We use Janrain Engage as one part of our identity and authentication strategy.  Janrain acts as a third party between the content provider (ICPSR) and the identity providers.  And so when someone needs to log in to ICPSR's portal, they see a screen that looks something like this:

So there's no need to create an account and password at ICPSR.  And if someone does return later, they don't have to log in to our site if they've already logged in to their identity provider's site.  (This is Single Sign-On or SSO.)

We're hosting several web portals in Amazon's cloud.  We're using Amazon's Infrastructure as a Service (IaaS) to stand-up Linux systems in the Amazon Elastic Computing Cloud (EC2) that are identical to the images we host locally.  We back the instances with Elastic Block Storage (EBS) volumes so that the content persists when we need to terminate and restart a computing instance. 

We also host a replica of our on-site delivery system in Amazon's cloud for disaster recovery (DR) purposes.  We find that we have the opportunity to "test" this replica at least once per year when ICPSR's headquarters loses power for several hours due to high winds, ice storms, or other acts of nature.

The Amazon service has been very reliable overall (despite a few highly publicized events), and certainly more reliable than our own on-site facilities.  We also like that we can scale resources up and down very quickly, and that we have clear costs associated with the infrastructure.  (Anyone at an institution of higher learning who has tried to calculate the actual cost of electricity used knows what I mean.)
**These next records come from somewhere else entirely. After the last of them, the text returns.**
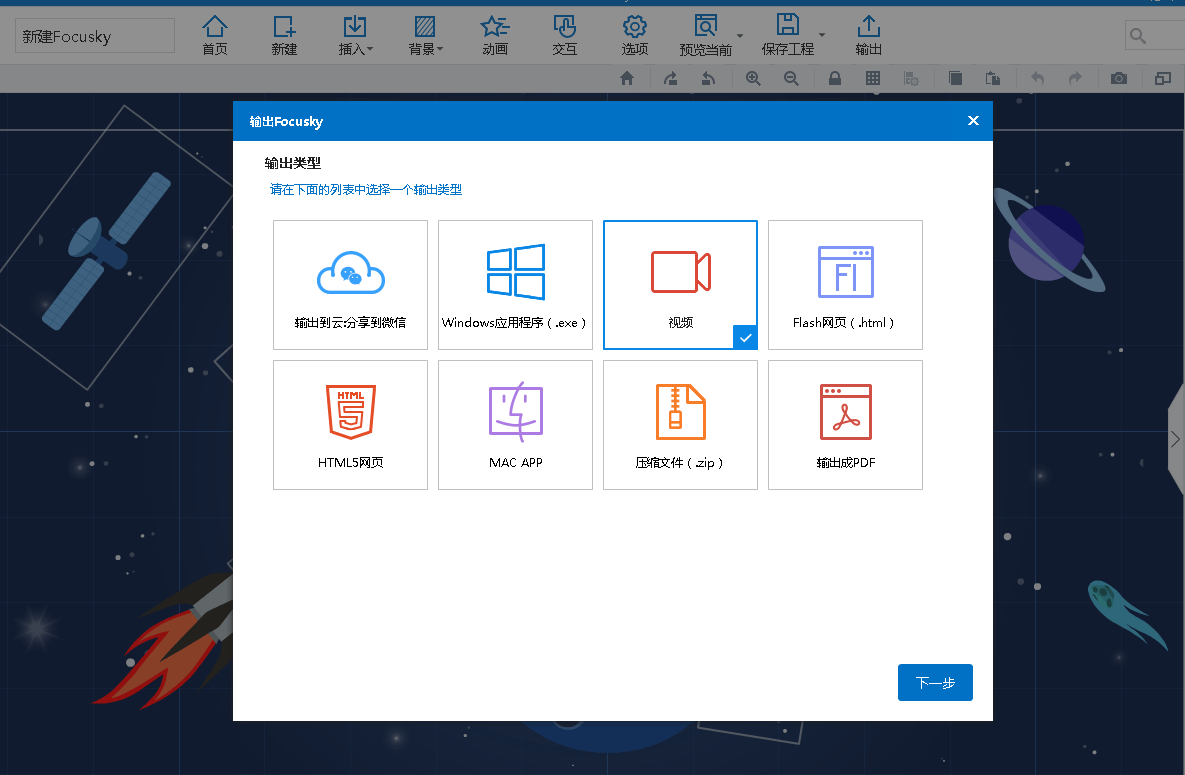Toggle the blue checkmark on 视频 tile
The width and height of the screenshot is (1185, 775).
click(745, 338)
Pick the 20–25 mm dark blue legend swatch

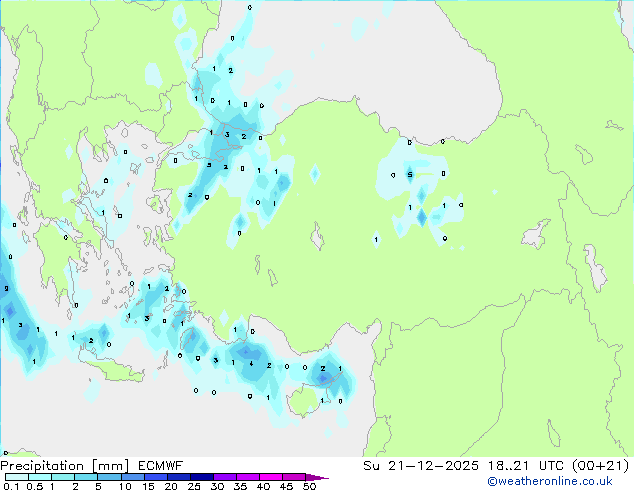179,477
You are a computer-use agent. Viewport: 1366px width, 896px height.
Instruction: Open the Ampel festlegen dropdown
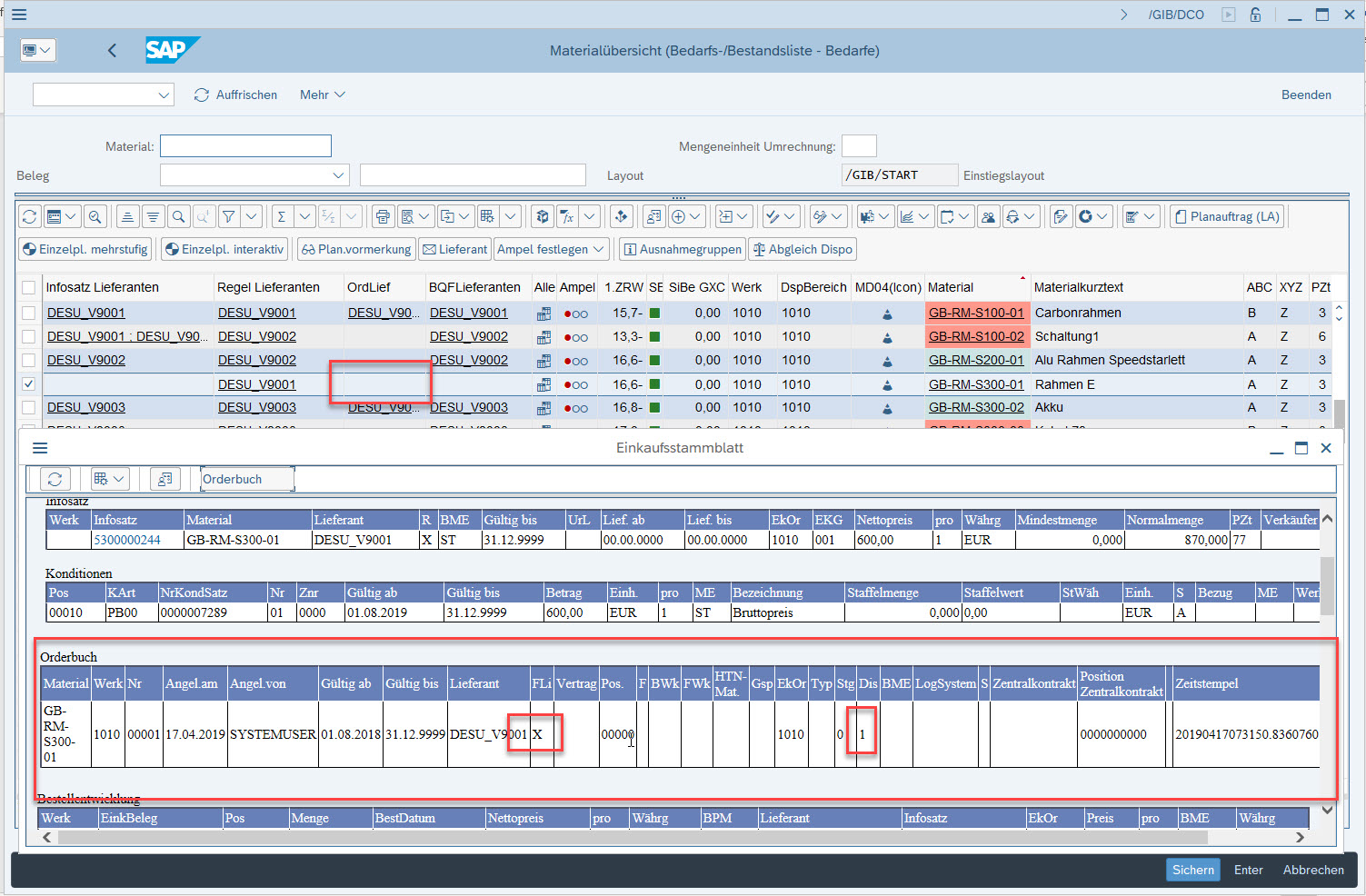click(x=551, y=249)
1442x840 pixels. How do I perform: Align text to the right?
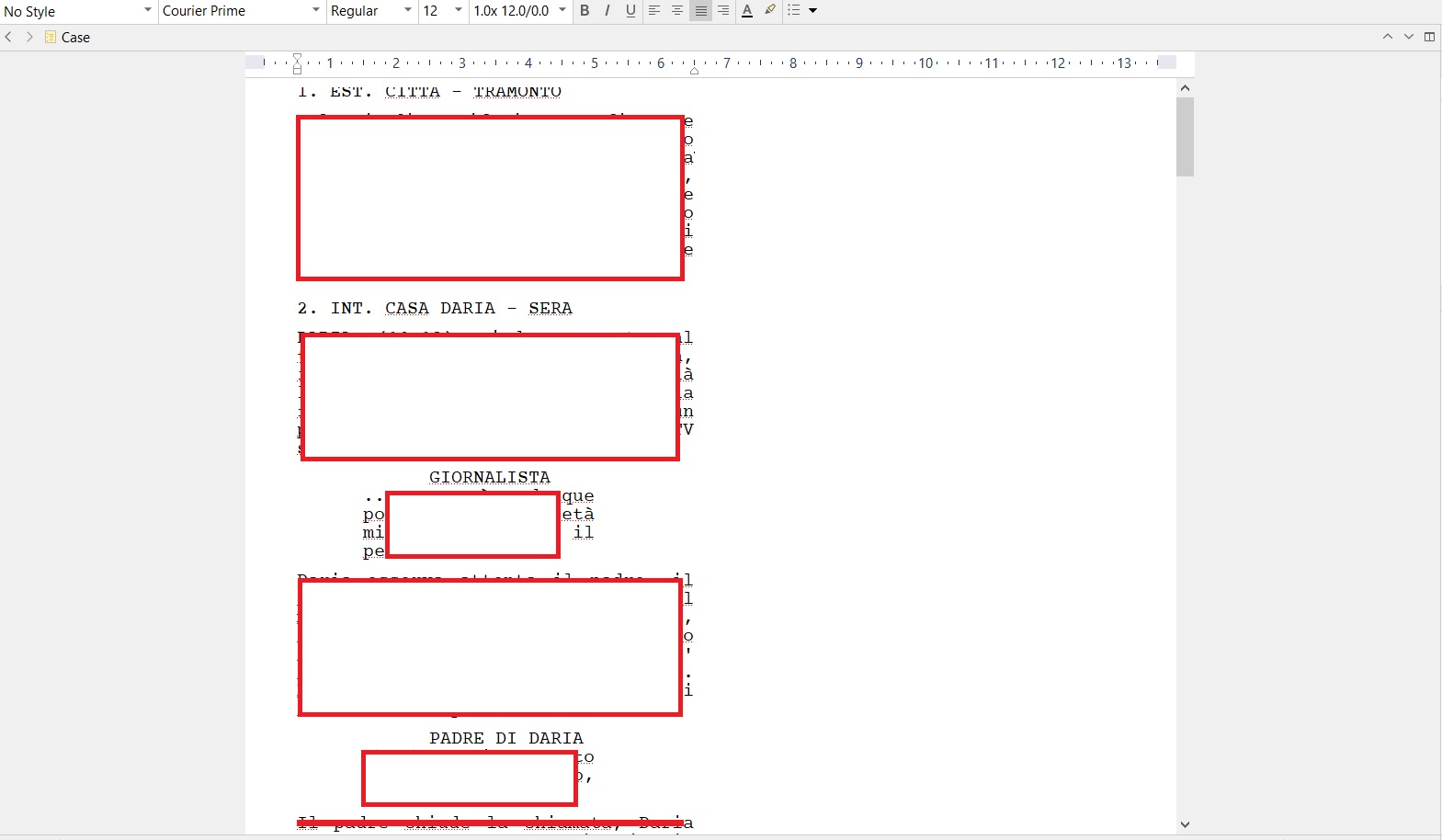tap(723, 11)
I've posted many times about our relationship with DuraCloud, and how we're using it as a mechanism for storing archival copies in the cloud.  In many ways DuraCloud fulfills a role similar to that of Janrain Engage by providing a layer of abstraction between ICPSR's technical infrastructure and that of multiple service providers.  In this case we manage one vendor and one set of bills, but have the ability to store content in the cloud storage service of multiple providers (Amazon, Rackspace, Microsoft).

The acquisitions team at ICPSR keeps an eye on grants funded by places like the National Science Foundation and the National Institutes of Health.  If a grant looks like it may be producing data the team makes a note to contact the primary investigator (PI).  The goal is to have a conversation with the PI to see if there will indeed be data produced, and to see if it might be a good fit for ICPSR's holdings.  If so, we then try to convince the PI that depositing the content with ICPSR would be good for everyone (more data citations for the data producer; more re-use of the data by other researchers; etc.).

We had been using a home-built application to manage this content, but we found it to be a losing battle.  There was never enough money or time to build the types of relationship management reporting systems that the acquisition team wanted.  And so rather than trying to build a better mousetrap, we decided to rent a better mousetrap by moving the content into a professional contact/customer relationship management (CRM) system.  Like Salesforce.

 The University of Michigan central IT organization (ITS)  also delivers a handful of services that I would consider "the cloud" even though they do not package and market them that way.  File storage, trouble ticketing, and Drupal-hosting are all available from ITS, and they all look like cloud services to us because we pay for only what we use, we can scale them up and down reasonably quickly, and we do not have to deploy any local hardware or software to use them.